Capitol Hill police officers quickly escorted at least eight individuals out of the largely empty gallery after they stood up and began shouting: "U.S. torture, it's official, prosecute now."
Senate Minority Whip Dick Durbin of Illinois was speaking on the floor when the protest began, according to a Senate Democratic leadership aide.
The individuals are members of the group Witness Against Torture, according to one participant, who was not immediately apprehended by Capitol Hill police. The group was formed in 2005 with the aim of shutting down the U.S. military prison at Guantanamo Bay.
"We believe that torture is illegal," said Janice Sevre-Duszynska, who identified herself to National Journal as an ordained Roman Catholic priest. "It's not in our Constitution, our country is breaking international law, we're not following any of the international humanitarian law, and it's totally against everything we believe in as a people in this country."

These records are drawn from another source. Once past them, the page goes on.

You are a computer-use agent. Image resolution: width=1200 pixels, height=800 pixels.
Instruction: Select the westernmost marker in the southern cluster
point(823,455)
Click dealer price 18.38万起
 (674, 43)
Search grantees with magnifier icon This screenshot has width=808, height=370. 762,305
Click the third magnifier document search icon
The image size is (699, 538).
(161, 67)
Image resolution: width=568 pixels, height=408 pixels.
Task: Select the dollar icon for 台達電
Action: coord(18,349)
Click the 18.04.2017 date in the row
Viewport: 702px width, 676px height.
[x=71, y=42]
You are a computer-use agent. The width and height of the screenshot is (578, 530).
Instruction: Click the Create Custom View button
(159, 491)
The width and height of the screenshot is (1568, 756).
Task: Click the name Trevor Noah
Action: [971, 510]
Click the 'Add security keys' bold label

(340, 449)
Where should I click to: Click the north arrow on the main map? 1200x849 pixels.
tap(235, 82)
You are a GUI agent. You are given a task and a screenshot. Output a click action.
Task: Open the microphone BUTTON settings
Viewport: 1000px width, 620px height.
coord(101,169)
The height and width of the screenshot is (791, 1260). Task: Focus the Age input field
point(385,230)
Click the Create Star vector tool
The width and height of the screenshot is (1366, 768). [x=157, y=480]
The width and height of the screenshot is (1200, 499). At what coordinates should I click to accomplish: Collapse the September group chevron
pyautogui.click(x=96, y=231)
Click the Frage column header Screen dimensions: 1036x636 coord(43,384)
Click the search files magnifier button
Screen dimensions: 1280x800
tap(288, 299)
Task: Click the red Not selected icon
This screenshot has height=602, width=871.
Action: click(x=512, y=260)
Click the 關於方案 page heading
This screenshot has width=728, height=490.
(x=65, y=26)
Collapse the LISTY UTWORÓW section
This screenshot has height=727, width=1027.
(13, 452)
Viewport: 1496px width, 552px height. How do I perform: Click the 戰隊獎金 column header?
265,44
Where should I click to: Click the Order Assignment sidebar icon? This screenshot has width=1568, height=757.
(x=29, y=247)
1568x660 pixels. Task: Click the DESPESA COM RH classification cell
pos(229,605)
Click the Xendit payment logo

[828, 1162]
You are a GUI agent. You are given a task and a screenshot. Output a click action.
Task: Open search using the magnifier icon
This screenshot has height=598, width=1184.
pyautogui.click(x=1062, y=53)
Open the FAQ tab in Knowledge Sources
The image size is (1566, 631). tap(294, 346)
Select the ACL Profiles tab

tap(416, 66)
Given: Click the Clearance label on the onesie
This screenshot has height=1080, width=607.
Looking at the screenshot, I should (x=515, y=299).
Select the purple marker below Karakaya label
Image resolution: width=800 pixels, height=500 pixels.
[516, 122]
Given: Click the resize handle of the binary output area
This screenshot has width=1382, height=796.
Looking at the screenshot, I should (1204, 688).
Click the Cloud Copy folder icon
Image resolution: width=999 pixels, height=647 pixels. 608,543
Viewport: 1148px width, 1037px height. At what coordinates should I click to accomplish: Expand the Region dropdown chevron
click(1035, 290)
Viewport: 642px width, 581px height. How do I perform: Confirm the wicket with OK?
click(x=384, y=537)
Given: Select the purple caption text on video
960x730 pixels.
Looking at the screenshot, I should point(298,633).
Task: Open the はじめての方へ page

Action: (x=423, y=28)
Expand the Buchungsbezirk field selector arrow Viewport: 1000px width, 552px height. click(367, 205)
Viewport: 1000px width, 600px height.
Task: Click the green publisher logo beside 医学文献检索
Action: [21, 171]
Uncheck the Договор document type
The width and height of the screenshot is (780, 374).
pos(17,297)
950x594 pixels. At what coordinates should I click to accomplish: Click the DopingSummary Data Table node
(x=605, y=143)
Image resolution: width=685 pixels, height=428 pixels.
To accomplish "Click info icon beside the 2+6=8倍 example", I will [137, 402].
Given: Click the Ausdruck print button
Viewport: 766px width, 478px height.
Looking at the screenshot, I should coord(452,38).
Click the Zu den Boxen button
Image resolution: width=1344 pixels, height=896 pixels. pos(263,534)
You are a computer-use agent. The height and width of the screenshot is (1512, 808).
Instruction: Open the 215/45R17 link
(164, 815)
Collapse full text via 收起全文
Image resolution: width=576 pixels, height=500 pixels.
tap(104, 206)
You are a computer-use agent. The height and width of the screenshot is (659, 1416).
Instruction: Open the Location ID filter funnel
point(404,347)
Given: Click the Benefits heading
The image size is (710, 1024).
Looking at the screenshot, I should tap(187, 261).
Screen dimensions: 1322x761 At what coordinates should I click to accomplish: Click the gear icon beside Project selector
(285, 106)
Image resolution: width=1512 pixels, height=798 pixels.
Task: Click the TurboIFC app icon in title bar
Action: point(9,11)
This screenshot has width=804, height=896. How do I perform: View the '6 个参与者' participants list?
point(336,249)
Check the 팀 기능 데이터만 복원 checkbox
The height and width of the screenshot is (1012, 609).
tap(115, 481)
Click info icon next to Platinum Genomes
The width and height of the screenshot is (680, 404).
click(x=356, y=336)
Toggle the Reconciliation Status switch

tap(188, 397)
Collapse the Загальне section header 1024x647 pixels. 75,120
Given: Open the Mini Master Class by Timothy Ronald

The participants specifically called out former Vice President Dick Cheney, chanting "Prosecute the torturers.... Cheney is not above the law."
Last month, the Senate Intelligence Committee released a landmark report, which found that the Central Intelligence Agency mismanaged its detention and interrogation program and use of "enhanced interrogation" techniques during the Bush administration.
The panel also concluded that the interrogation program was ineffective and that the CIA systematically misled Congress, the White House, and the public about the severity of the methods used at foreign black sites.
Cheney, who was vice president at the time of the CIA program's implementation, in December defended the methods revealed in the report, saying, "I'd do it again in a minute."
Protesters from Witness Against Torture and Code Pink were reportedly arrested outside Cheney's Virginia home this weekend.
The protest occurred while the Senate is in the midst of debate on the Keystone XL pipeline, a controversial oil-sands project designed to transport heavy crude from Canada to the Gulf Coast.